The Red Course is the counterclockwise routing of The Loop, and as the name suggests, both it and the Black Course play out to ninth holes at a far corner of the property, then back in. What’s most impressive in playing the Red (and the Black, for that matter), is that there is never the sensation of playing a hole backwards. The topography, bunkering and green entrances are all so compelling that it’s barely noticeable that each serves two purposes. The Loop is part of the Forest Dunes resort, which also contains Forest Dunes, a fine Tom Weiskopf design.
From Golf Digest Architecture Editor emeritus Ron Whitten:
As it exists today, I consider Orchard Lake Country Club to be a classic 1926 Hugh Alison design. But in the beginning, it was anything but that.
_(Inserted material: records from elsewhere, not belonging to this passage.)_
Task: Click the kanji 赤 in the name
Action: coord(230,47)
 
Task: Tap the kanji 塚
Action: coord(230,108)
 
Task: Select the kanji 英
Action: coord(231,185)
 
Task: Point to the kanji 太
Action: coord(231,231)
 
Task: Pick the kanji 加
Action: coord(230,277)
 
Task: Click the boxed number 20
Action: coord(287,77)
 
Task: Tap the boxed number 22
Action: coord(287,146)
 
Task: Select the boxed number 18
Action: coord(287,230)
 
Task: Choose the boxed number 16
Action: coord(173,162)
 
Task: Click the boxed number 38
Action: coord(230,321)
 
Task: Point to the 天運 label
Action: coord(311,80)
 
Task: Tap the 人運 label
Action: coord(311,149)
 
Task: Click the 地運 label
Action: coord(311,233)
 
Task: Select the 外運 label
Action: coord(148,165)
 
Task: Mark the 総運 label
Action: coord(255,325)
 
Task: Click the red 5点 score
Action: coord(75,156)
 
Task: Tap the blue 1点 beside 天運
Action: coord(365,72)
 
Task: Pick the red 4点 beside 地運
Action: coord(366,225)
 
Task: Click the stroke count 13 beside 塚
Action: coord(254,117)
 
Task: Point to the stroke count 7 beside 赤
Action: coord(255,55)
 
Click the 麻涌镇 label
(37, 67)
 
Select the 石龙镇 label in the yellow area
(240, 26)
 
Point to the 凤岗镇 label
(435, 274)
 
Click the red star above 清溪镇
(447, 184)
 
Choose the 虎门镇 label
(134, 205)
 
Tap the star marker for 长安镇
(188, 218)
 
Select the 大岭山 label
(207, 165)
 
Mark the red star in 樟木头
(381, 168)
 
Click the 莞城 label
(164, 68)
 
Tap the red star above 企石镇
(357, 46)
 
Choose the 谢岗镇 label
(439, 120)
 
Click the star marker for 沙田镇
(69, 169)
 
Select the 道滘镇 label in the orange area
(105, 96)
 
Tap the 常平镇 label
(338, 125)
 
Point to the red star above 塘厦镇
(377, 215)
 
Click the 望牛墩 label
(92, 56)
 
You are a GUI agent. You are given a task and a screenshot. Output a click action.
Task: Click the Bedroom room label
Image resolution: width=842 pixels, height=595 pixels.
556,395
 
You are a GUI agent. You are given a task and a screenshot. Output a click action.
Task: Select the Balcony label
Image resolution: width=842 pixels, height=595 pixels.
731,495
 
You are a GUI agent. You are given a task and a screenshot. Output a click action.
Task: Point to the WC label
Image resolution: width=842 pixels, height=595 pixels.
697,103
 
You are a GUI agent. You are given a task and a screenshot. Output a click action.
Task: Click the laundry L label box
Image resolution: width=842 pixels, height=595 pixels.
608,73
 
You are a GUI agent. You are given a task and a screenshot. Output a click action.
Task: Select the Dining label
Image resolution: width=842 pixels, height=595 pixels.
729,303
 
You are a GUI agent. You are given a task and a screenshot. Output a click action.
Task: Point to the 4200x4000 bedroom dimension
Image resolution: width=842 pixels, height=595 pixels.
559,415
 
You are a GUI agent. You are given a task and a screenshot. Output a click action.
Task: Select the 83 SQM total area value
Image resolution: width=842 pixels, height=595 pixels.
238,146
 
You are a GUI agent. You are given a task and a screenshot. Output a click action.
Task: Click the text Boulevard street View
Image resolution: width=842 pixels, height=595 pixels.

For one thing, back in the 1920s, landscape architect Lynn Lavis, a Syracuse graduate associated with the British design firm of H.S. Colt and C.H. Alison, and golf course contractor William Connellan (who also had a hand in designing several courses in Michigan), had a devil of a time building the course. When they staked out the layout according to Alison's plan, the 10th and 18th fairways were under 18 inches of water that had seeped over from an adjacent tamarack swamp.
They pumped and pumped and installed thousands of feet of tile drains to reclaim some dry land. Then another issue was encountered with the swamp in which the 17th green was to be built. Alison had planned the hole to be a par-5 with an island green, but after dumping tons upon tons of soil into the swamp to form a green pad, the proposed green sank into the morass. So the 17th hole became a par 4, and I'm not certain Alison knew about that in advance.